+++ RECORDED INFORMATION

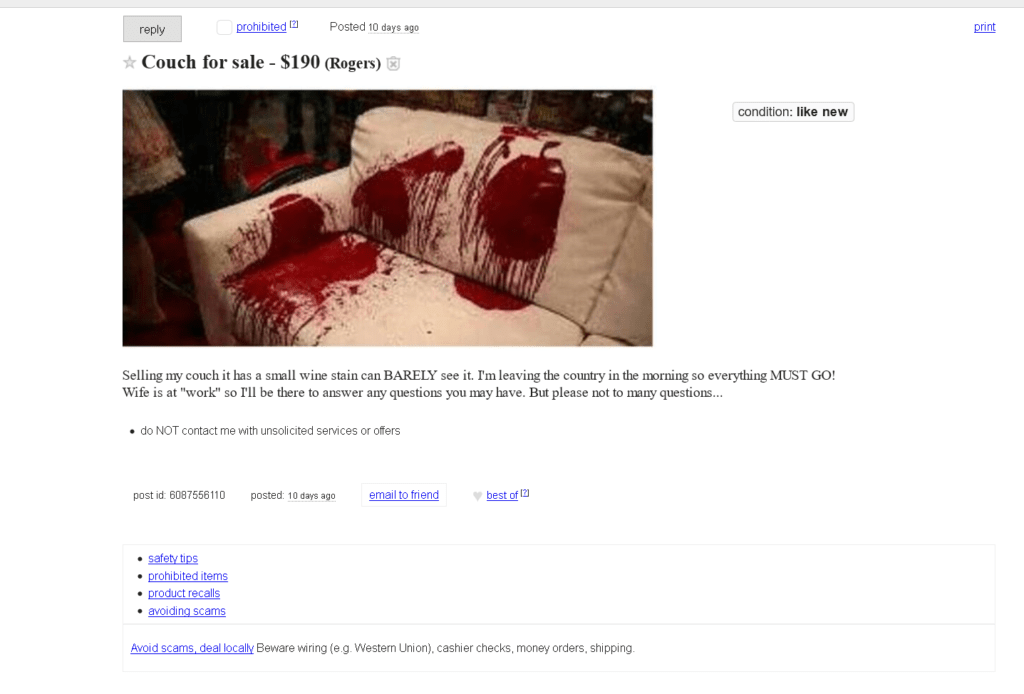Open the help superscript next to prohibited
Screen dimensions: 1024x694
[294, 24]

++++++
+++ RECORDED INFORMATION

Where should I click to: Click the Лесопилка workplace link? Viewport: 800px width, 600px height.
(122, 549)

++++++

— TASK TO CARRY OUT —
Identify every line in the records that contains the word "Where" and copy each of those lines in full.

— FULL RESPONSE —
Where should I click to: Click the Лесопилка workplace link? Viewport: 800px width, 600px height.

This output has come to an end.